**TASK:**
Copy out the entries below word for word, starting with the line containing "Viewport: 1341px width, 810px height." and ending with the line containing "[x=954, y=467]", inclusive of both.

----- THE INPUT

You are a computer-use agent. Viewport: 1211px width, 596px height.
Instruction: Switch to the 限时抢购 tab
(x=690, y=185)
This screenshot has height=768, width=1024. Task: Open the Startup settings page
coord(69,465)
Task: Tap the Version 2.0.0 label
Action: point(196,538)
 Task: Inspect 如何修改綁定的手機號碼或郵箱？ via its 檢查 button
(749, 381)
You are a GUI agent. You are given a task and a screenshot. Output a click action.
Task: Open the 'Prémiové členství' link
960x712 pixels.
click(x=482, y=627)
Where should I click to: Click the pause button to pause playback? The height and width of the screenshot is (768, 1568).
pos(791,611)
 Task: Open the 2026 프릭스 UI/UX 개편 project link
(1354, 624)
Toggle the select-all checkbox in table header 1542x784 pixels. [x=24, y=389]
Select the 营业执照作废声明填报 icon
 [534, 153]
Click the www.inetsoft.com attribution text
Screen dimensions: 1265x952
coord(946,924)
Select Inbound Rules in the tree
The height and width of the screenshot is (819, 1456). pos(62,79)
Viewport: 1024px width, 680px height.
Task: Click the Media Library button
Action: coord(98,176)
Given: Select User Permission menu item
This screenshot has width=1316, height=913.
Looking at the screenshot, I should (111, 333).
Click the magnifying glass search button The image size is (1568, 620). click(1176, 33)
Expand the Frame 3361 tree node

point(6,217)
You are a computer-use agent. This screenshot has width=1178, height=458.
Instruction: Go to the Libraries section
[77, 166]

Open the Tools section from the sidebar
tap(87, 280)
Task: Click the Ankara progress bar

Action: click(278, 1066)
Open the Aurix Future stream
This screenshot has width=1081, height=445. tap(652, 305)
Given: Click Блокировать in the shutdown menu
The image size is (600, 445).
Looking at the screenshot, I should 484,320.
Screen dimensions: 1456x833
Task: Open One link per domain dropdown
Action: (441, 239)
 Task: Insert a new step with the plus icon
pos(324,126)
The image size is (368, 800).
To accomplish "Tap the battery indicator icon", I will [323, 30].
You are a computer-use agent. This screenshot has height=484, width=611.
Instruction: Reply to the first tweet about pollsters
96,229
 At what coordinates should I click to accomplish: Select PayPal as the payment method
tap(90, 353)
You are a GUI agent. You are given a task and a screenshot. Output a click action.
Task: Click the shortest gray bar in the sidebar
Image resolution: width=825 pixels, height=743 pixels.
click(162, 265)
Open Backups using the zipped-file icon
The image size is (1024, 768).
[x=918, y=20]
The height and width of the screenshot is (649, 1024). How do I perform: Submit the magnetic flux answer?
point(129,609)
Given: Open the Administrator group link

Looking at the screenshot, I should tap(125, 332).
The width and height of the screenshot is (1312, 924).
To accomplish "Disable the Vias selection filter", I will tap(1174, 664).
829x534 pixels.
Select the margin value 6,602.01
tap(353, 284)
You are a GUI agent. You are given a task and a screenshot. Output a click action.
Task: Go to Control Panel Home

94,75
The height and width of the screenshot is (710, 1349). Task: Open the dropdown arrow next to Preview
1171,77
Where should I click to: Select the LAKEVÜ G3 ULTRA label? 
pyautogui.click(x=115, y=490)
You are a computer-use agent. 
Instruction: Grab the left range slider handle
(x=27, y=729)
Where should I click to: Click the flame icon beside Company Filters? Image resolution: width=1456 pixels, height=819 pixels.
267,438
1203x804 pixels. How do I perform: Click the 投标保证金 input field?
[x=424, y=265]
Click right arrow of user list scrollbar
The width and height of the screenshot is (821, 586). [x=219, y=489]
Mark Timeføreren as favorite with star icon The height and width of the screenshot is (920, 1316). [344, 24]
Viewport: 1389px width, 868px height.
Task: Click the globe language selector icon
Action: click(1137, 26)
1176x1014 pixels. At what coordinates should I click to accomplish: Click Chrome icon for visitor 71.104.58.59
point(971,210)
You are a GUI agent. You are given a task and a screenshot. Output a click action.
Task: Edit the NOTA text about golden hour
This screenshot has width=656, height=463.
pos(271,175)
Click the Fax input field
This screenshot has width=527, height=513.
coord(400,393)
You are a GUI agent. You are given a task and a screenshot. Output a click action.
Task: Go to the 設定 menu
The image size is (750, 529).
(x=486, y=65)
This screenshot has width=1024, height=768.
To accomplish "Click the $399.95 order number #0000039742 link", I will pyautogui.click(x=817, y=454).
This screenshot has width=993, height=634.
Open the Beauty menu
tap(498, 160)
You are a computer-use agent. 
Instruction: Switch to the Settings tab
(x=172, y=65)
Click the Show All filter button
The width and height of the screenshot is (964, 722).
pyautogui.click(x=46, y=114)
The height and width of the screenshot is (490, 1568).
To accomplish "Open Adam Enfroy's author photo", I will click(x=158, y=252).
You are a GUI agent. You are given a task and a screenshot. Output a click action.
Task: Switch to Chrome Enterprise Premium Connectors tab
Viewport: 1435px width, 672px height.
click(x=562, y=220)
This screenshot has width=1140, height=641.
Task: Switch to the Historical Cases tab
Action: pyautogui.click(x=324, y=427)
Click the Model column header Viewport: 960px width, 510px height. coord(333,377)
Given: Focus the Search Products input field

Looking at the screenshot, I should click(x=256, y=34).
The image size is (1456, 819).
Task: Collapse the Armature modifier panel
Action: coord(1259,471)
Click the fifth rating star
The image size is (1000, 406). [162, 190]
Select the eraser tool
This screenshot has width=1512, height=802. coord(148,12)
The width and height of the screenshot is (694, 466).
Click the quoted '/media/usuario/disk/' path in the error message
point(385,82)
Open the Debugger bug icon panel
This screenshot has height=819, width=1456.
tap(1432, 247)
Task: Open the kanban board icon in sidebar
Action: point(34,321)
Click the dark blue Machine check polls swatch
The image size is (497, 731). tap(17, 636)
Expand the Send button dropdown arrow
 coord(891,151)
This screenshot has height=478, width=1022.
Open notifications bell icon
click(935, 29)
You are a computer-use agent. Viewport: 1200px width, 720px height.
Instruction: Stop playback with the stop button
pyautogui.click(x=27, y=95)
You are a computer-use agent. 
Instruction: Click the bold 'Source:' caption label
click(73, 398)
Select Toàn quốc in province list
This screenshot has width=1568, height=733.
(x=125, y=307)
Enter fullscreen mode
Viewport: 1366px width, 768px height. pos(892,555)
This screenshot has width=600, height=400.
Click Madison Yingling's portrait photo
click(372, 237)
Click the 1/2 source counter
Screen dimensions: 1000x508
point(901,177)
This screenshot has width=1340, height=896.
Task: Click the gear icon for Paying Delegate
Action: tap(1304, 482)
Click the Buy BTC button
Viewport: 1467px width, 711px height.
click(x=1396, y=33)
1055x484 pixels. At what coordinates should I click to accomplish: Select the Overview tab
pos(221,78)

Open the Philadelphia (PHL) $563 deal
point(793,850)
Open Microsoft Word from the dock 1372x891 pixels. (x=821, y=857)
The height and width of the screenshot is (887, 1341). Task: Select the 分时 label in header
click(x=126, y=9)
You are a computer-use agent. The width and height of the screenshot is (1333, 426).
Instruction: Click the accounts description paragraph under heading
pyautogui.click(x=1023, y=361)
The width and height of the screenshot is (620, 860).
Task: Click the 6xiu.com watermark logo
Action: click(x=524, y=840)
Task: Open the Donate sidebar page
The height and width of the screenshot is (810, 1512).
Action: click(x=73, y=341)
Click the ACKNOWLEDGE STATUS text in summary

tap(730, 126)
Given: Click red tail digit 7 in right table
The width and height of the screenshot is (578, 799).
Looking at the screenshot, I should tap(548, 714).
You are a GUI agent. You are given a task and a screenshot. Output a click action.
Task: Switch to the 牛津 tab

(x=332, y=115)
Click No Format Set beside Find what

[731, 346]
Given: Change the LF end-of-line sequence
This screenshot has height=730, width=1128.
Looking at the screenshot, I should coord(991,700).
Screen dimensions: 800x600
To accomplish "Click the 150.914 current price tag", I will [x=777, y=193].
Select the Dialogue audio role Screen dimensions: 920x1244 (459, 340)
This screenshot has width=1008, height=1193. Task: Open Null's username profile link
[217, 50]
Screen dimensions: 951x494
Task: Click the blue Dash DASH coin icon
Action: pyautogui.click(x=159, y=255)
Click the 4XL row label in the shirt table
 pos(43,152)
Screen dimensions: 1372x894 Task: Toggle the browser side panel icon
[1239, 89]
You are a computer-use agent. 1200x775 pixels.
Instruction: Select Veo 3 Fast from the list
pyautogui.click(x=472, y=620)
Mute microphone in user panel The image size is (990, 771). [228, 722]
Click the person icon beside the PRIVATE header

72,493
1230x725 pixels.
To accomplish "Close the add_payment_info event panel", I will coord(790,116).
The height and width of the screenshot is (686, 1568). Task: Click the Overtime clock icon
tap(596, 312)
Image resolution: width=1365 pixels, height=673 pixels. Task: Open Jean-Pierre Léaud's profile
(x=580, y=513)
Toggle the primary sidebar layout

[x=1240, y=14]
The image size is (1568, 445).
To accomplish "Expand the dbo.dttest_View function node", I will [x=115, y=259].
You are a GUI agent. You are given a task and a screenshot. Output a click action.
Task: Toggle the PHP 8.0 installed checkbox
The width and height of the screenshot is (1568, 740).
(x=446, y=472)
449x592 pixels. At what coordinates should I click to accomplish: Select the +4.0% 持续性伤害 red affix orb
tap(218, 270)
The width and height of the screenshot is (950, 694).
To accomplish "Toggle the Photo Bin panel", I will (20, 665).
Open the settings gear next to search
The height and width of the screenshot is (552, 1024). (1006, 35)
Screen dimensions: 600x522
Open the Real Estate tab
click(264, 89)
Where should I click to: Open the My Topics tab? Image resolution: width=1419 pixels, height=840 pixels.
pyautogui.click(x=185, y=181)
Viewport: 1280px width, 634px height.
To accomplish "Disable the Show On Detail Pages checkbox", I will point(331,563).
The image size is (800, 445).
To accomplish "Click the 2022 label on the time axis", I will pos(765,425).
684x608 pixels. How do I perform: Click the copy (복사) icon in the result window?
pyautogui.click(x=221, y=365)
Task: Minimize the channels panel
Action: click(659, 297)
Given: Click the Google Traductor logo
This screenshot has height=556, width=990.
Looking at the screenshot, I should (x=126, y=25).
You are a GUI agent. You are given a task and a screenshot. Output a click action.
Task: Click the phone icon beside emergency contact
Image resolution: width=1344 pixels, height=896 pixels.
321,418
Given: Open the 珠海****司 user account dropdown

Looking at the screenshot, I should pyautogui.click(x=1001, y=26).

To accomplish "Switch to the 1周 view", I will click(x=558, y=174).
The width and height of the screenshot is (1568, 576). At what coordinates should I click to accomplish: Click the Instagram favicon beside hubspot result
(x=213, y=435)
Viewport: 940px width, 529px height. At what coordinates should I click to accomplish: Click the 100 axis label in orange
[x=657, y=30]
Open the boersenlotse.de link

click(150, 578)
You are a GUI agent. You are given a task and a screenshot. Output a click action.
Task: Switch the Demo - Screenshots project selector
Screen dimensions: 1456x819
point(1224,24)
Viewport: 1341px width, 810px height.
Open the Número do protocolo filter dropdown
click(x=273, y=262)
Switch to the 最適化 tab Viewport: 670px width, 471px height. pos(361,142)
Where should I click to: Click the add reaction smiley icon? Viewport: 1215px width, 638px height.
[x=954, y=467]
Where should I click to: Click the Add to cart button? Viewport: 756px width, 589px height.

----------

**EXERCISE SOLUTION:**
Viewport: 1341px width, 810px height.
Open the Número do protocolo filter dropdown
click(x=273, y=262)
Switch to the 最適化 tab Viewport: 670px width, 471px height. pos(361,142)
Where should I click to: Click the add reaction smiley icon? Viewport: 1215px width, 638px height.
[x=954, y=467]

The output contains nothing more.